The crisis has a three-pronged origin. Large companies (Telefonica, Repsol, Abertis...) owe vast amounts of money, largely for ambitious international expansion which in some cases has ended up in South American nationalisations (eg YPF).
Next, Spanish banks had lent in the form of mortgages that in part fuelled the building bubble vast amounts of money which came, as always, from account holders, but at least as much from foreign (mainly European) banks.

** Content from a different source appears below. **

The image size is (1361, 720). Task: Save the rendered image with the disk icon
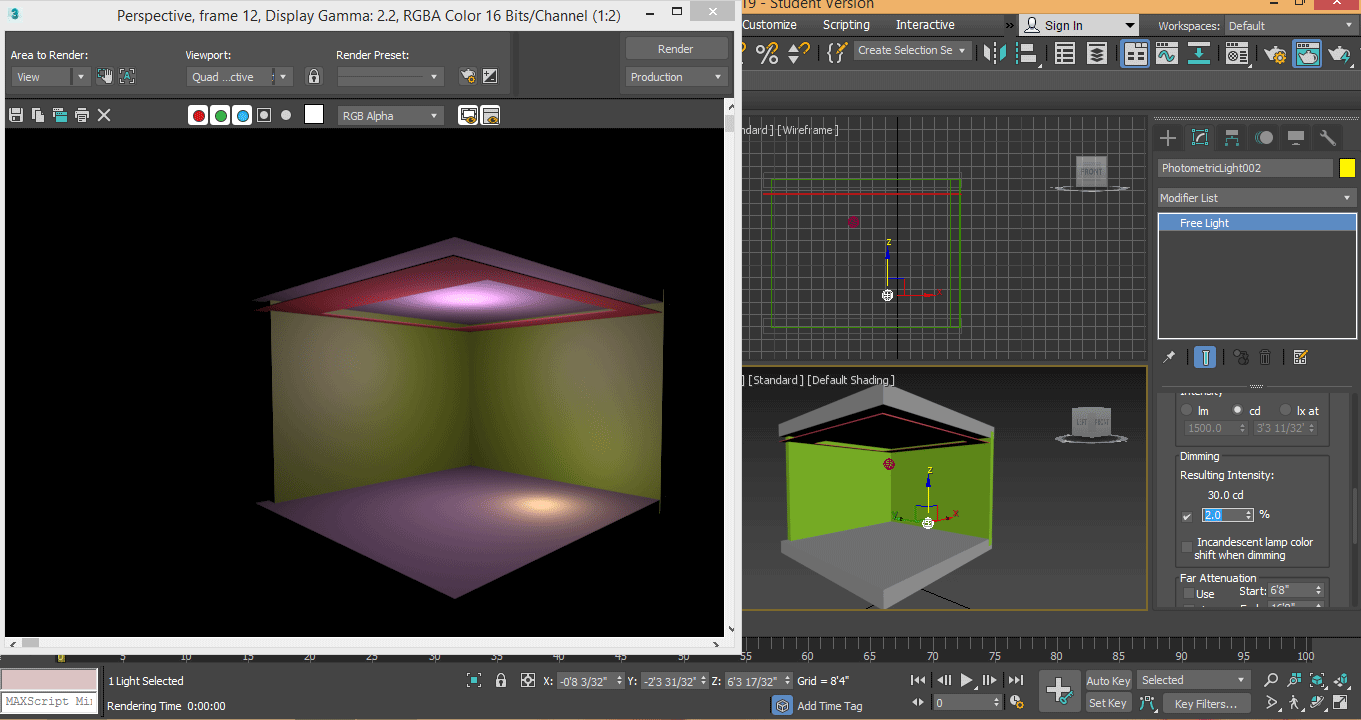(x=15, y=116)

Finally, all the public authorities were well used, despite the 1992 Maastricht treaty requirements, to grossly overspend, relying on overseas loans at very low interest rates. All very well until confidence dropped and interest rates soared, eating up a disproportionate share of the budget. Central government reacted selfishly, raising taxes to its own benefit and drastically reducing its funding to regional authorities; and also imposing impossible regional deficit objectives. This has crippled the Catalan government (with flat rate funding, not related to GDP), which has been brought to its financial knees, with a scarcely veiled threat that this will go on till Catalonia drops its plans for independence.
As you say, the social costs are enormous, at a time (chicken or egg?) of widespread social discredit of the political... caste: particularly because of corruption charges (or hints), unfulfilled promises and the apparent inability to lead Spain out of the nose-diving economic crisis.

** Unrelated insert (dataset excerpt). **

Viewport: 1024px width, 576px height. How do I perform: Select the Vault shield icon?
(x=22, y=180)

Only today we read of a single mother with three kids, on a €400 monthly income, with a court eviction order (she hasn't paid the rent since 2010) that the judge has had the decency to keep on hold until the authorities find a solution (which would surely be cheaper that paying an orphanage to take care of her kids). And a number of suicides when the evictors were banging on the door. Ugh!

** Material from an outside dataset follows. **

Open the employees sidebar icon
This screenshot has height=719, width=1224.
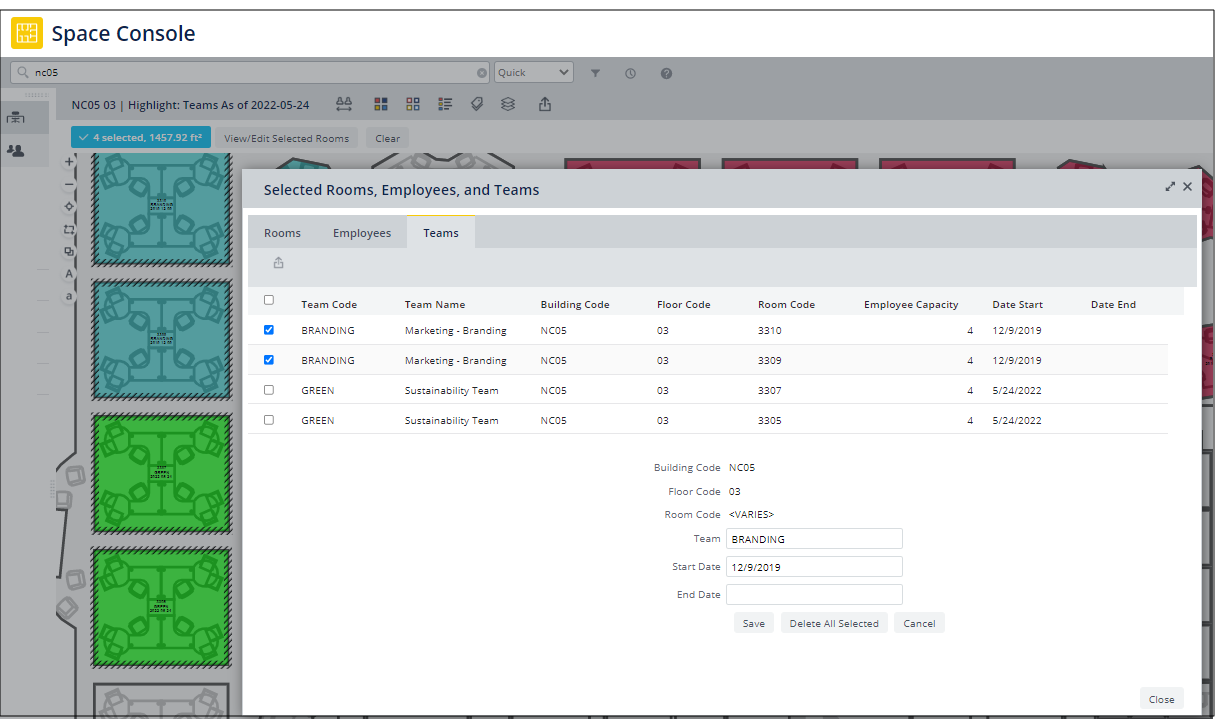point(15,150)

On the identity/language/culture front, apart from VAT being hiked from 8% to 21% by central government, the tidal wave of the crisis has washed away or paralyzed key Catalan institutions that (largely) relied on Catalan and local government grants such as the Centre Unesco de Catalunya and (we fear) the Hospital de Sant Pau for instance. The only Catalan-owned airline (Spanair) also went bust.
The crisis is also political. Spanish nationalism has intensified its attack on Catalonia's (highly successful) language-in-schools model with a flimsy application of the 'freedom' principle (surely schools are for teaching and should be regarded as black boxes left to the specialists to get on with their job, and with accurate and periodical evaluations of the level of attainment of schools objective in terms of knowledge, skills and values!). The last court injunction says that if just one Spanish-speaking family wants instruction through Spanish for their child, the whole of the rest of the class has to get it as well: an aberration if ever there was one, the confirmation that there are still 2nd class citizens in Catalonia. It is up to each school, according to the (contested) 2009 Catalan Education Act, to decide how much instruction their pupils need throught the medium of the non-default language, to ensure they all achieve the language proficiency requirements laid down by the system, but the court has stampeded over this law like a herd of maddened elephants. To rub salt into the wound, the spokesman for the latest bout of parents is from the Argentine.